The idea for Killing Hollywood came about from many factors. As I said it partially came from horrible memories. A little bit of the idea was bred in my ongoing night terrors. My newly purchased house also aided in my creativity. I’ve always been into old houses, so, of course, I ended up buying one built in the 1800s with a creepy old cellar. There are even weird hooks embedded in the open floor beams overhead which were most likely used to hang curing beef or, you know, maybe a large person. It was rather apparent that I needed to do some kind of photo shoot down there the instant I set foot in that eerie dark room. A photographer friend of mine visited not long after I moved in, and immediately suggested the same thing. I was all for it, so we started planning. I asked my gorgeous friend who had been modeling if she would be interested in doing the shoot. Not only was she a beautiful model, but I wanted to work with her because she reminded me a lot of myself. She was a beautiful, powerful girl being weighed down by the shackles of evil in this world. My friend thought the idea was fantastic, and was excited to help me make my nightmare into reality. The shoot went spectacular. The photos turned out fantastic! The general reception of the photos by individuals, however, was not so great.
The finished piece consisted of all of the photos below disconnected and then put back together as one piece with hooks and rings on a large curtain rod. It spanned an entire front display window facing a busy street. Immediately after publicly displaying the photos a tense vibe emitted from one of the neighboring businesses. They were afraid it would deter customers from even walking by. The gallery stood their ground, and I was allowed to keep the display up for the rest of the month since the month just happened to be October. It wasn’t until a long while later when I posted the shots to my online gallery that the onslaught of drastic misinterpretation from the general public began. The concepts of fear and death were not just abandoned, they were not even explored. The consensus was that my work exemplified bondage. They say the road to hell is paved with good intentions, and my good intentions turned into high-octane gas. The responses ranged from “Kinda kinky, don’t you think?” to the even more outlandish “You should have given her a ball gag too! How come she’s wearing clothes?” I was mortified!

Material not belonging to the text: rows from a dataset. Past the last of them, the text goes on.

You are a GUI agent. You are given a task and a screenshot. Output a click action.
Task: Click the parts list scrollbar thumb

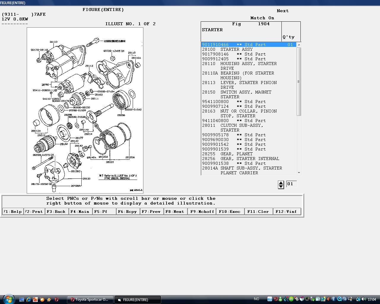point(299,81)
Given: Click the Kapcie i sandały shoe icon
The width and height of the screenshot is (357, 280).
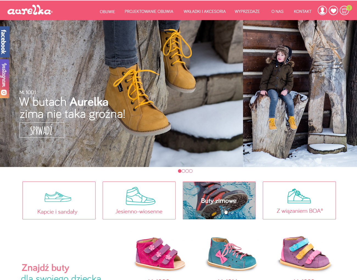Looking at the screenshot, I should (x=58, y=197).
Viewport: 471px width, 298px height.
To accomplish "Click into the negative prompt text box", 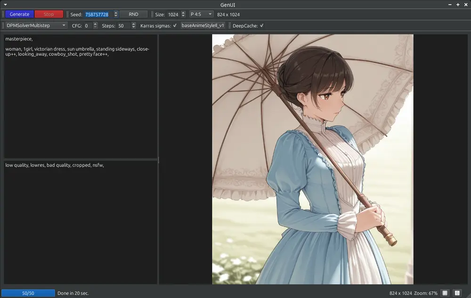I will click(x=81, y=221).
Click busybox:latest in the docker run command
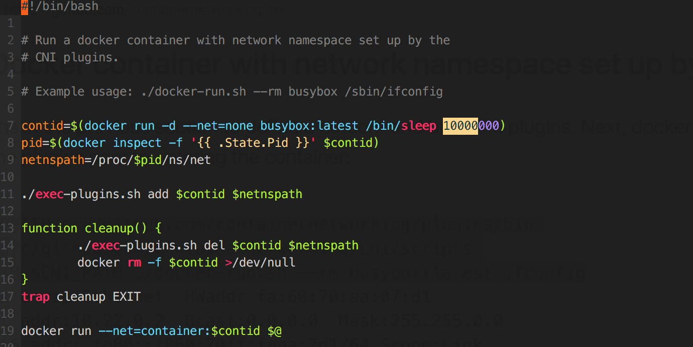The width and height of the screenshot is (693, 347). pos(309,126)
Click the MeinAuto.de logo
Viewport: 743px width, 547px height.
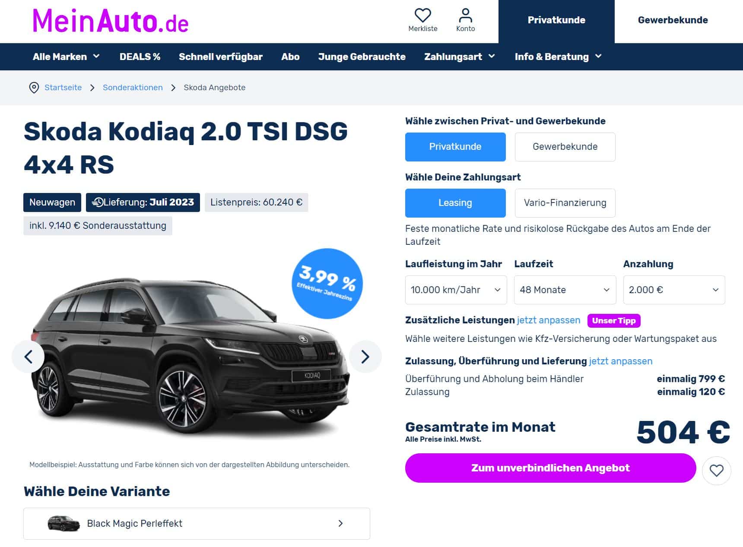coord(111,21)
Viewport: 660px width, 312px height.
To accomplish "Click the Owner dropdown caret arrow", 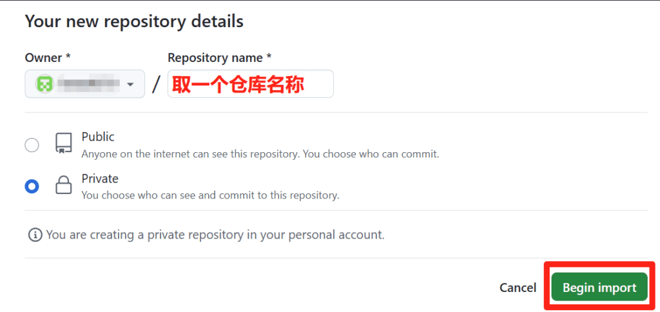I will tap(130, 84).
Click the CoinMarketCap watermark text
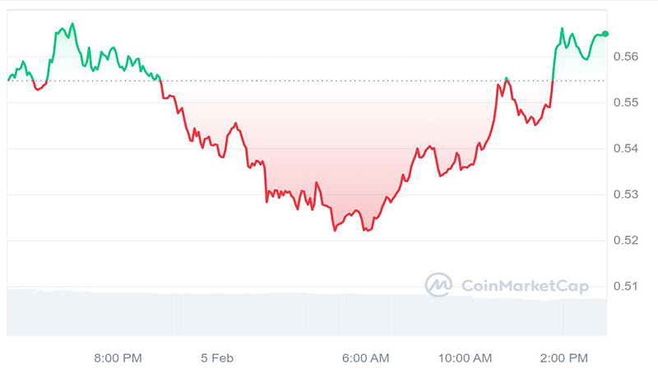Image resolution: width=658 pixels, height=378 pixels. 515,286
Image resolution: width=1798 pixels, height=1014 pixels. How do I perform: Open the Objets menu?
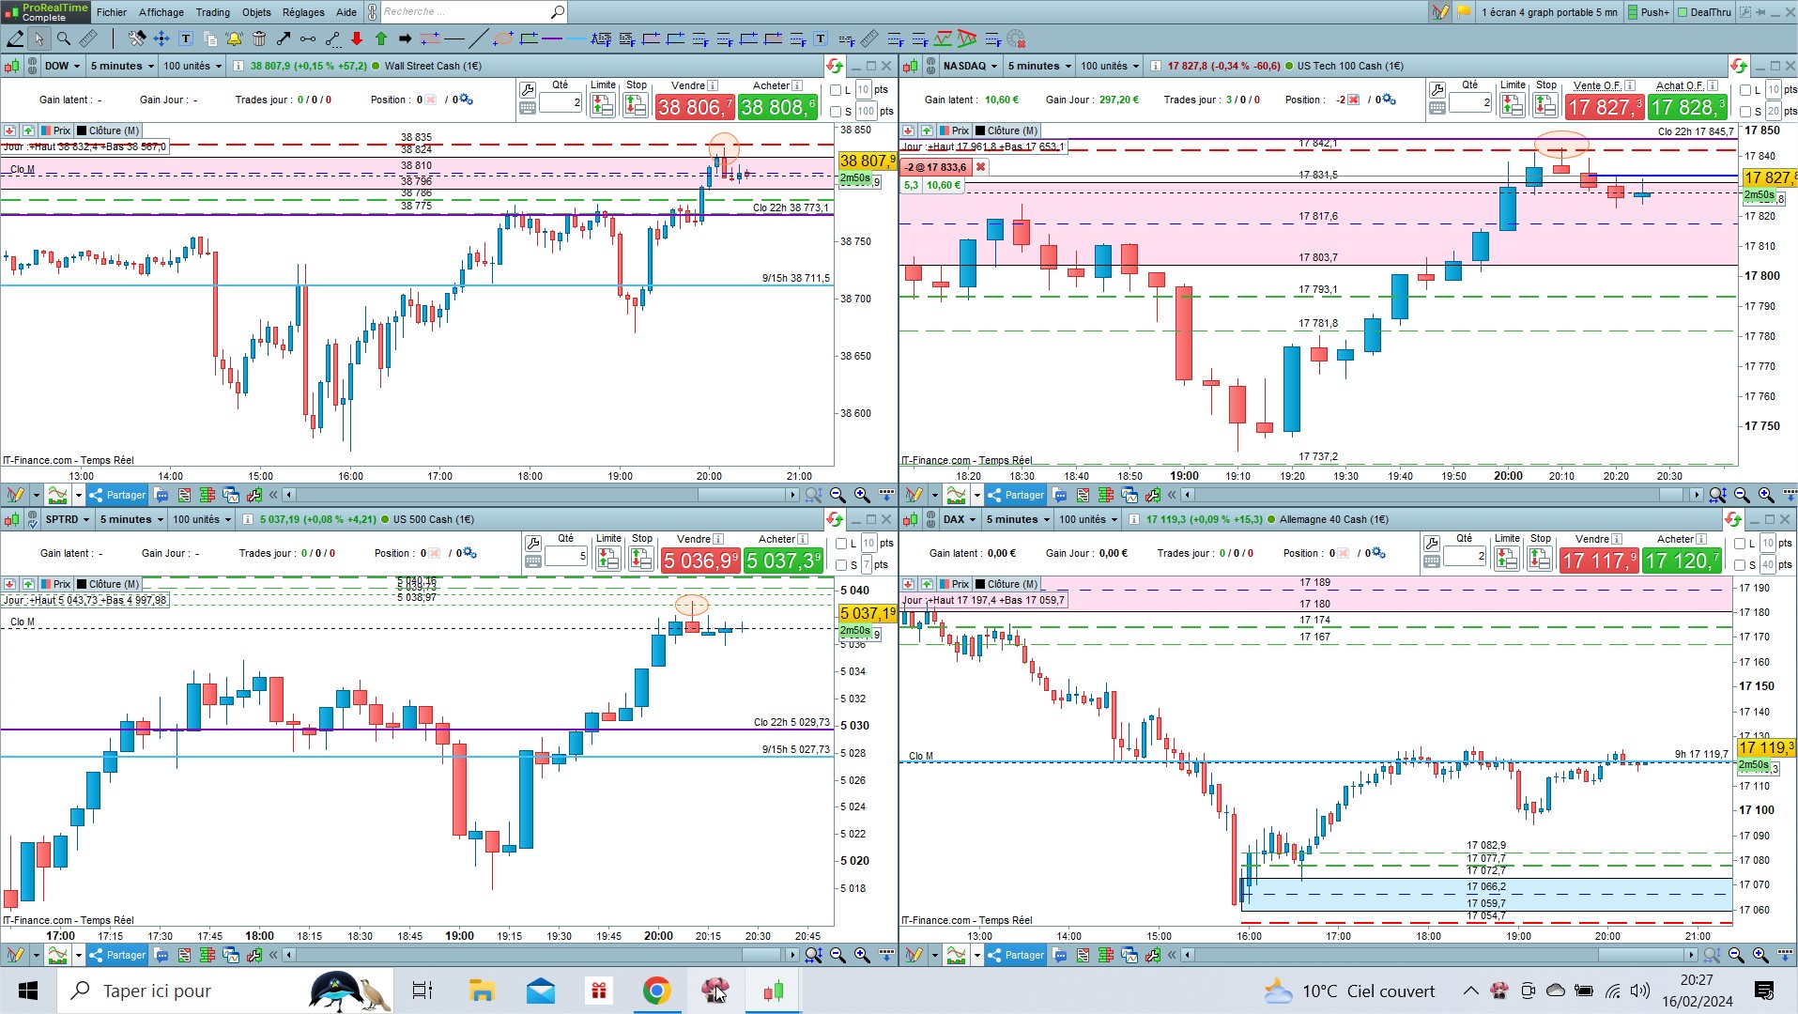click(x=256, y=12)
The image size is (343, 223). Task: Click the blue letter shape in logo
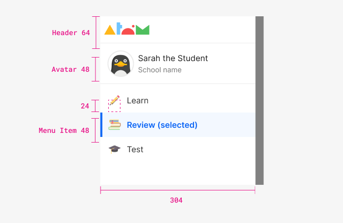[119, 29]
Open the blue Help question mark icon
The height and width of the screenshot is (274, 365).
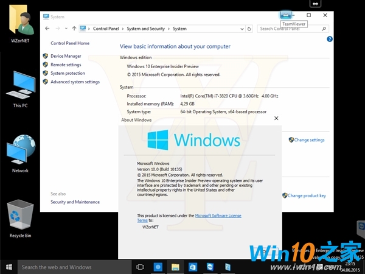point(329,39)
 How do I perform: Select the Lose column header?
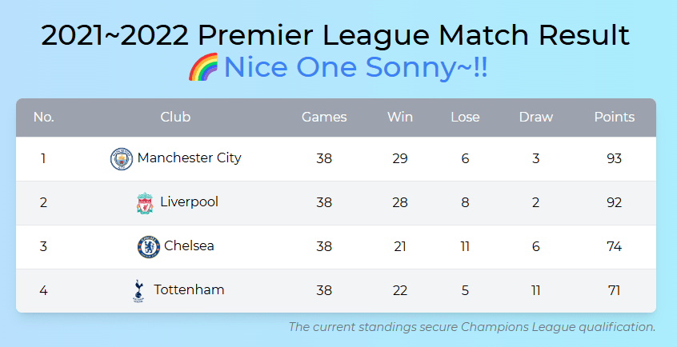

I had been trying to share my fears and make peace with a painful past. Instead I found myself at the center of unintended never-ending perversion. I wanted to run to my beautiful friend and apologize. At the same time I wanted to crawl into a cave and hide. I didn’t even know where to begin, so I didn’t. I didn’t do or say anything. I discreetly pulled the images from my website and social media. I moved onto some nice calm nature work hoping it would be forgotten. I couldn’t figure out how to explain myself and make it right. I wish I had known then what I know now. I had to explain myself so that I could even try to make it right. I waited far too long. Now is past time to take a good look at the Killing Hollywood series and elucidate. Take a minute and soak in these photos, and then answer a couple of questions for me…
The series is supposed to depict a strong woman clinging to life, broken slowly until the final demise. Did the images show her fear? Could you see the terror in her eyes as she nears death? If the answer is no, and you are suddenly turned on then YOU are part of the problem in this world. YOU are the reason that people everywhere are afraid to express their pain. YOU are the reason that women AND men everywhere are afraid to look too good when they go out at night. You are the reason I’ve slept with a baseball bat next to my bed for 20 years. YOU are a creep.
Every time a model dons chains or something of the like it does not mean they are auditioning for the latest movie in the 50 Shades of Grey series. Just because a model allows a photographer to create a scene, whether it be fantasy or torture, doesn’t mean that it’s what he or she is “into”. This beautiful girl helped me to let out my fears, only to end up being tortured for real by a multitude of immature oafs purchasing prints for masturbation fodder. It was all my fault. I know I can’t undo the damage, but I hope I can correct it by this opening of my mouth now. These scenes I created were to personify vulnerability, and what it’s like to lose control of your life no matter how strong you are. The fear in her eyes is the fear that lives inside me, inside a lot of us.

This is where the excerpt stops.